- Born: Susan Christina Witschel December 25, 1927 Leipzig, Saxony, Germany
- Died: February 16, 2015 (aged 87) Denver, Colorado, United States
- Occupation: Activist

= Susan Potter =

German cancer survivor, disability rights activist and body donor (1927–2015)

Susan Christina Potter (born Witschel; 25 December 1927 – 16 February 2015) was a cancer survivor, a disability rights activist and a body donor for the Visible Human Project. During the 15 years between signing on to the project in 2000 and her death by pneumonia in 2015 at the age of 87, Potter became a public figure and an outspoken advocate for medical education, mentoring medical students at the University of Colorado.
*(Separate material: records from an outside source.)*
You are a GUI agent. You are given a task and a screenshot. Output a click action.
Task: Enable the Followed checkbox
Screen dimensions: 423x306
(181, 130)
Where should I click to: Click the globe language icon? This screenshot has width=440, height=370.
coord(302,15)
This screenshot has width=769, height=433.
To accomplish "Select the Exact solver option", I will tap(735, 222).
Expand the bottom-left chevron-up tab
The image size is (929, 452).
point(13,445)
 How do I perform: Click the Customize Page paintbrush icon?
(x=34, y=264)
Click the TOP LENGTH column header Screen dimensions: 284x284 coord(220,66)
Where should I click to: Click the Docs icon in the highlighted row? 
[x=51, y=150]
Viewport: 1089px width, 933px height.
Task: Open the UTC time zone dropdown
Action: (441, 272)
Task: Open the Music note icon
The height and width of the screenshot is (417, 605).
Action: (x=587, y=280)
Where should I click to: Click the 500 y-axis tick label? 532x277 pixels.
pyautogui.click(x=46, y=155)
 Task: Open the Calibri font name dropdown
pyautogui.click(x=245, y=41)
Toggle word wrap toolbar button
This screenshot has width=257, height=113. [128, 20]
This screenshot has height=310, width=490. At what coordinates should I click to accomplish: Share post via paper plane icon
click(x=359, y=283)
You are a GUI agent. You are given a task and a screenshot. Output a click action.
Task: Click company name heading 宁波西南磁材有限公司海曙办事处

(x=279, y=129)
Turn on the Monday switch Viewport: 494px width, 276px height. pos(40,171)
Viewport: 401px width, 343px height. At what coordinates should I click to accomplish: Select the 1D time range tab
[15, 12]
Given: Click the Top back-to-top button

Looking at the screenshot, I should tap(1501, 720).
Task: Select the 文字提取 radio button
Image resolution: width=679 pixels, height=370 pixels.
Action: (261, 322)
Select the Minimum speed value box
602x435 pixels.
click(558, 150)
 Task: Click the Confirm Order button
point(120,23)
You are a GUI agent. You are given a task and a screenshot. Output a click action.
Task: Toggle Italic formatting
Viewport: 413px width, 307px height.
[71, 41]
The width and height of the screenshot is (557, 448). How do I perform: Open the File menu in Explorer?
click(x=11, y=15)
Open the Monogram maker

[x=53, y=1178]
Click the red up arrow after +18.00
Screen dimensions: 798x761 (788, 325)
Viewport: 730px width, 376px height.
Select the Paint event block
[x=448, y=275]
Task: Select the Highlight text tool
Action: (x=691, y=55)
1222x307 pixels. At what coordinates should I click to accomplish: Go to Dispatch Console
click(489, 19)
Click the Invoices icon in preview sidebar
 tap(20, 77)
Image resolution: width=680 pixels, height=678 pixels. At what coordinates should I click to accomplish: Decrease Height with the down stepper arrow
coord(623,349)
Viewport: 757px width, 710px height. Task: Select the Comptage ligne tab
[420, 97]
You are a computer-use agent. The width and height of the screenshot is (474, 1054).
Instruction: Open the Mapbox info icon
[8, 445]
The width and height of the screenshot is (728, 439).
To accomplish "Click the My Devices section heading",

For nearly two decades, National Geographic documented the story of Susan Potter and Dr. Victor M. Spitzer, the director of the Center for Human Simulation at the University of Colorado Anschutz Medical Campus who led the NIH-funded project, releasing a video documentary in 2018. By the time Potter met Spitzer in 2000, she had gone through 26 surgeries and had been diagnosed with melanoma, breast cancer and diabetes: her participation in the Visible Human Project marked a significant departure from the original goals of the project, which up until then had only focused on the dissection and imaging of healthy bodies. When in the early 2000s, the National Geographic magazine started covering her story, Potter had been in a major car accident, used a wheelchair, and was expected to die within a year. Instead, her life continued for another 14 years, during which she developed a friendship with Dr. Spitzer.

After her death in 2015, Potter's body was frozen solid at -15 F, cut in four sections on March 9, 2017 and subsequently sliced into 27,000 slices in 63-μm increments, individually scanned during a period of 60 working days. Because the technology used in the Visible Human project significantly improved since its launch in 1993, much more detail will be available in Potter's scans: images from the two previous donors were based on 1,000 μm sections for the male subject and 300 μm for the female subject.